They say that it won’t be so bad…They say that the pain is only temporary…They say it will all be over soon. It’s not what they say, it’s what they don’t say. They don’t say that the first 8-10 hours your lips will feel inflated, as if a hose full of helium was hooked up to your lower lip. They don’t tell you that for the next 4-5 days you’ll be so swollen that smiling causes physical pain. They don’t tell you that it in fact will not be over soon. What they should tell you is that you’re in for ride, so buckle up, hold on tight, and make sure you have a comfortable place to sit.
Day 1: After returning home from the doctor’s office I plopped myself onto the couch with pillow on one side and a blanket on the other. My face was a swollen as cartoon characters hand after hitting it with a mallet. I was unrecognizable. The lower section of my mouth was number than a frostbitten foot. My mom tried to give me water and I couldn’t even keep it in my mouth. I had no appetite, no energy, and yet, no pain. We changed the soggy gauze every hour to make sure they were doing their job. I ate a balanced diet of pudding that day. And looked in the mirror as little as possible. I went to sleep with frozen peas wrapped to my face. Oh, what a night.
Day 2: Waking up at 4:00 am was just the beginning of my brutal day. Trying to find something good to watch at 4:00 in the morning is like trying to make a three-year-old eat broccoli. It was impossible to choose between the Nutri-bullet and the Blankie Tails infomercials. After a half an hour of surfing I finally found re-runs of America’s Next Top Model, Tyra Banks to the rescue! Two hours went by, “Congratulations Nicole, you are still in the running towards becoming America’s next top model”, I could say the words before they even came out of Tyra’s mouth.
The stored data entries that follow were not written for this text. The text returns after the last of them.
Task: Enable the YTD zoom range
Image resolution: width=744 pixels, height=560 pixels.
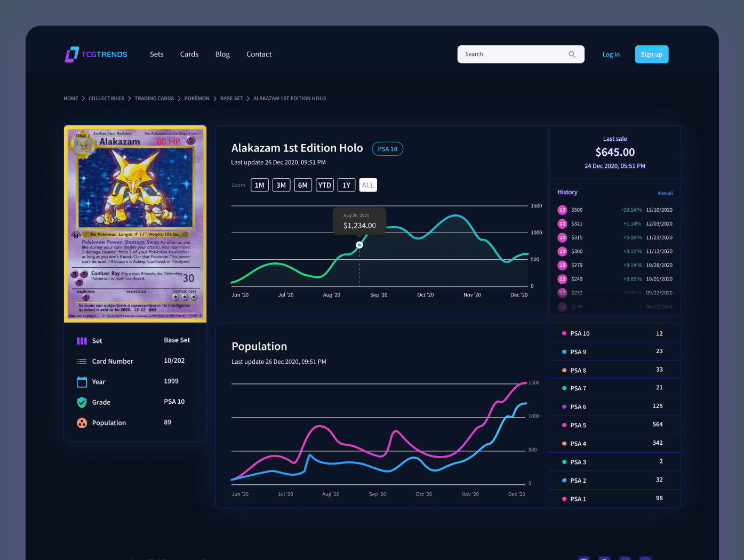Action: [325, 185]
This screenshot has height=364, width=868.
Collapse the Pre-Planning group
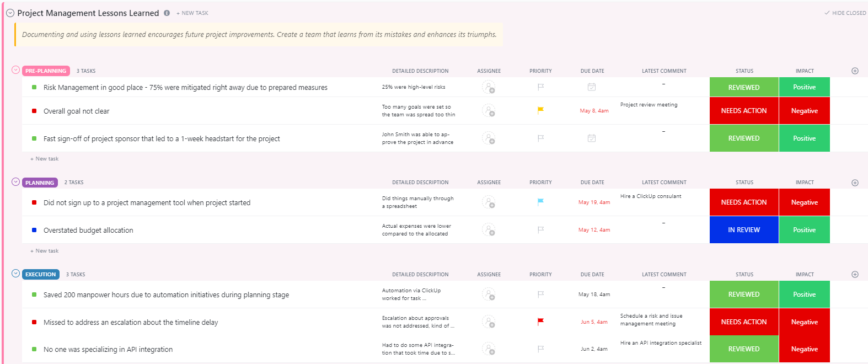click(x=15, y=70)
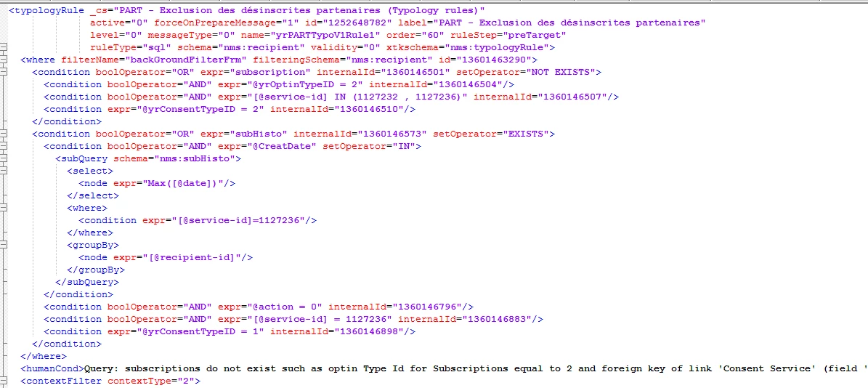Fold the subscription NOT EXISTS condition block

(4, 72)
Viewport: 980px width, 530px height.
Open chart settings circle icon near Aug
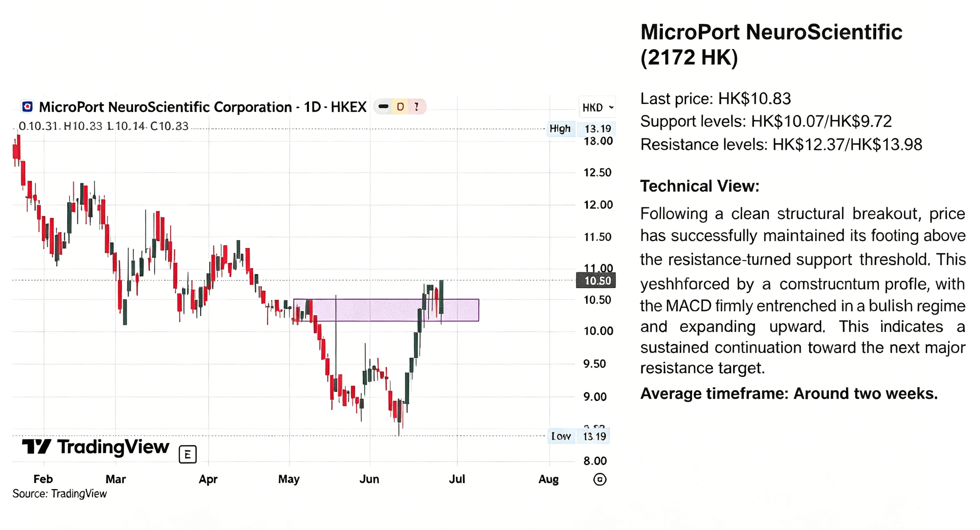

Girl after girl, dreams were crushed and wishes were granted all at the same time. Once the sun came up it was back to putting peas on my face and drifting in and out of la la land. I was so exhausted, but from nothing. I was so hungry, but one girl can only eat so much vanilla pudding before wanting to the other 26 teeth out. I sat and I sat and I sat, until I finally couldn’t watch Tyra take away the chance of becoming America’s next top model from another 19-year-old girl. Here I was, 21 and blown up like a balloon, while 19-year-old girls chase their dreams of being international superstars. So I changed the channel and found serendipity in watching 4 contestants with 4 mystery ingredients, AKA chopped. I sat for the next 8 hours, napped, ate apple sauce, napped, moaned in pain, took 9 Advil, and finally called it a night.
Day 3: This day was perhaps the worst day of them all. Christmas Eve is supposed to be filled with love and joy, family and Eggnog. Instead it was filled with Advil, Jell-O and frozen peas. Not really your typical X-mas Eve. I brought my Advil in a Ziploc baggie to the movie theater where I proceeded to pass out, mouth wide open in a theater full of strangers. As stereotypical as it is we went to a Chinese restaurant for dinner as the Jews do. I enjoyed wanton broth and hot tea, how nutritious! The swelling had stayed the same and on top of that a bruise had developed on the lower left side of my face. Making me look like one of Rocky’s unworthy opponents. The bruise persisted for 6 days after that.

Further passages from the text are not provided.